Ending today, so get those votes in!
Ending soon:
- programmers.stackexchange.com/election
- cstheory.stackexchange.com/election
- gamedev.stackexchange.com/election
Just started:
Coming soon, in this order, at 3 per week:
- webmasters.stackexchange.com/election (Feb 7)
- cooking.stackexchange.com/election (Feb 7)
- photo.stackexchange.com/election (Feb 7)
- stats.stackexchange.com/election (Feb 14)
- tex.stackexchange.com/election (Feb 14)
- english.stackexchange.com/election (Feb 14)
- unix.stackexchange.com/election (Feb 21)
- apple.stackexchange.com/election (Feb 21)
(as always check out Yi Jiang's awesome Stack Exchange Moderator Candidate Statistics page for insanely detailed election stats on any of the above.)

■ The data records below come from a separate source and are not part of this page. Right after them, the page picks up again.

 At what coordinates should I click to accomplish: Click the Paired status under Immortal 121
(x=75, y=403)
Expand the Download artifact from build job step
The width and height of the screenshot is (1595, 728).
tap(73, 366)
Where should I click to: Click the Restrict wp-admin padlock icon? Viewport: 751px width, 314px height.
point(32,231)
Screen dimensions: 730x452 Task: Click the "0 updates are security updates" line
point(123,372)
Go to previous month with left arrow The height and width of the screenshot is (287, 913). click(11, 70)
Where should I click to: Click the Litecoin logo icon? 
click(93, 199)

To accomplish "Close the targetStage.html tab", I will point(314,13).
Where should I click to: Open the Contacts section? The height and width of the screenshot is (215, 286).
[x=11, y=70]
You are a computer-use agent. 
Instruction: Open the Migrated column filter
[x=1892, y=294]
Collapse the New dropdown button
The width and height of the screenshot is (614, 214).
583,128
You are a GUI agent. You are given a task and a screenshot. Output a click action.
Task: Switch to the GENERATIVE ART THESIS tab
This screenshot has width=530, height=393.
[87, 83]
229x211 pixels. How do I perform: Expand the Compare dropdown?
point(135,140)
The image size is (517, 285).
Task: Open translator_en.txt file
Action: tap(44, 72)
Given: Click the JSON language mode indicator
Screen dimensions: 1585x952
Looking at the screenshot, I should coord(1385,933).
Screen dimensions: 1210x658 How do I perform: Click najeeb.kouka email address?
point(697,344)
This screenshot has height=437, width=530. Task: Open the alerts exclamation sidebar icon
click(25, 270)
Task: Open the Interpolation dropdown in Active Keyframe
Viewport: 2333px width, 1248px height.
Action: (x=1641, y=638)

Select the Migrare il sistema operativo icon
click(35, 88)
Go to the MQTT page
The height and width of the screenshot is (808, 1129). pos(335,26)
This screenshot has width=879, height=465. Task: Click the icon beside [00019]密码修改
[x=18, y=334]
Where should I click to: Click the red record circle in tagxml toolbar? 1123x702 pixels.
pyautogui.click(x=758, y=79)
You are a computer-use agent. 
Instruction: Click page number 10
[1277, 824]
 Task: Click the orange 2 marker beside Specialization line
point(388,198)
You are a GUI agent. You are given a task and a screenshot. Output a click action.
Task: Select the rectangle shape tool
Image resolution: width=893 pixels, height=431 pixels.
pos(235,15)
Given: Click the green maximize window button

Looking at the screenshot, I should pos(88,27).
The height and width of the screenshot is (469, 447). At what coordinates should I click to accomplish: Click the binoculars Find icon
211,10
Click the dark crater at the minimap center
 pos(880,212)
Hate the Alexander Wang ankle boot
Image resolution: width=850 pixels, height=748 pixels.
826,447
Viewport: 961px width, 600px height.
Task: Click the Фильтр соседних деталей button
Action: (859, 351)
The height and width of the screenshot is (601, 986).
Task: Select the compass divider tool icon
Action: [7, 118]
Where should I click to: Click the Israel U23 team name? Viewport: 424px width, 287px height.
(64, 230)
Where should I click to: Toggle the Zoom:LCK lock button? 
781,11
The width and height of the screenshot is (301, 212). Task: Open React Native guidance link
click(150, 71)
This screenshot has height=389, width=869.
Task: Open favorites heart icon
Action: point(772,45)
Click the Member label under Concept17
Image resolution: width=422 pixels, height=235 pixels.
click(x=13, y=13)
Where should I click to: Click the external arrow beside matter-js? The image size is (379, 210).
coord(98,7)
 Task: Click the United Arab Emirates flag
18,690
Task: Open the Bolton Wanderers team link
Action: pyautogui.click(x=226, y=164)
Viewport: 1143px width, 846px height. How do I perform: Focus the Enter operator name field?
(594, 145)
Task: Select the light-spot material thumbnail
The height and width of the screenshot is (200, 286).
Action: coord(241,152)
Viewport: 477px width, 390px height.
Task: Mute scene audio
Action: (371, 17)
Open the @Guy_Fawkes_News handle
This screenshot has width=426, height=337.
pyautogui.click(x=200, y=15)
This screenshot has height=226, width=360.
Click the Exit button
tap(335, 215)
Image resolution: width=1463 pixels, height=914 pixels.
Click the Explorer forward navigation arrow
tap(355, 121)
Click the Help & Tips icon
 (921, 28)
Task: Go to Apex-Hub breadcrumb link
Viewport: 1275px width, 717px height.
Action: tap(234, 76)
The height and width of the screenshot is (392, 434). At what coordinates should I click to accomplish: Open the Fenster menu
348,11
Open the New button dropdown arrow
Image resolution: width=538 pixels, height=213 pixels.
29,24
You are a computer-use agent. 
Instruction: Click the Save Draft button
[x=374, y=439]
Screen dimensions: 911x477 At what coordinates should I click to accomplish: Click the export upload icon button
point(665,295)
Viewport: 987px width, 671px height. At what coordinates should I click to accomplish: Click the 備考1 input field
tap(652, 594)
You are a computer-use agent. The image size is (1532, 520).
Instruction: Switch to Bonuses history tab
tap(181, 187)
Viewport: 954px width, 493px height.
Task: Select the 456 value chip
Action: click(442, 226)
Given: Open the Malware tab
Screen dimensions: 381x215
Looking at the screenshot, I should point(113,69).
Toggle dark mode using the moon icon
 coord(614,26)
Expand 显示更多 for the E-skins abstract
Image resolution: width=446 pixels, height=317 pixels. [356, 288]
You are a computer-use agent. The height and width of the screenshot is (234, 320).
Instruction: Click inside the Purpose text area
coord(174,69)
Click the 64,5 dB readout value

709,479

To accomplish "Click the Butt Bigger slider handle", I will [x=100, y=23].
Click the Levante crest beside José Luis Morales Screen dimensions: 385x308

As you can see, we have a lot of community moderators! That's why we've been working so hard lately on improving our moderator tooling, to make sure our new class of incoming moderators have as pleasant, polished, and smooth an experience as possible.
One thing we haven't helped much with, historically, is when serious behavior problems occur. We encourage direct one-on-one communication to resolve serious behavior issues before they become irreconcilable. Unfortunately, the only way for a community moderator to do this was to email the user from his or her personal email account. Ew, right? Far from an ideal solution, but it was the only one we had... until today!
To make these sensitive moderation scenarios easier, we just rolled out on-site moderator messaging.
This accomplishes several things:
- All moderator to user messaging is done on-site; no email is required, and it's a private communication between the user and the moderators.
- A duplicate courtesy notification email can optionally be sent to the user's email account. This email comes from do-not-reply@stackexchange.com (or the trilogy domain equivalent) so no personal emails are ever revealed.
- We provide a set of prefab moderator template emails which cover most of the common-ish moderator direct contact scenarios we have experienced. This provides ambient guidance on a few situations you might expect to encounter at some point. It also reduces the "don't make me think" of composing these difficult messages, and helps guide both parties into a (hopefully) constructive and positive interaction.
The vast, overwhelming majority of users are perfectly well behaved, so it's rare to even need direct contact. But by the time we have to contact a user directly ... it's either something very, very good ... or something very, very bad. When it happens, we try our best to keep the interaction constructive. It's not about the specific user, it's about the specific behavior. Addressing the behavior is our only goal.
We have some other exciting changes coming for moderators that are complementary to the improved moderator flagging for users -- so stay tuned.
Good luck to all our moderator nominees. We're rooting for you, and we will keep improving the moderator experience as we go to make it as painless and easy as possible.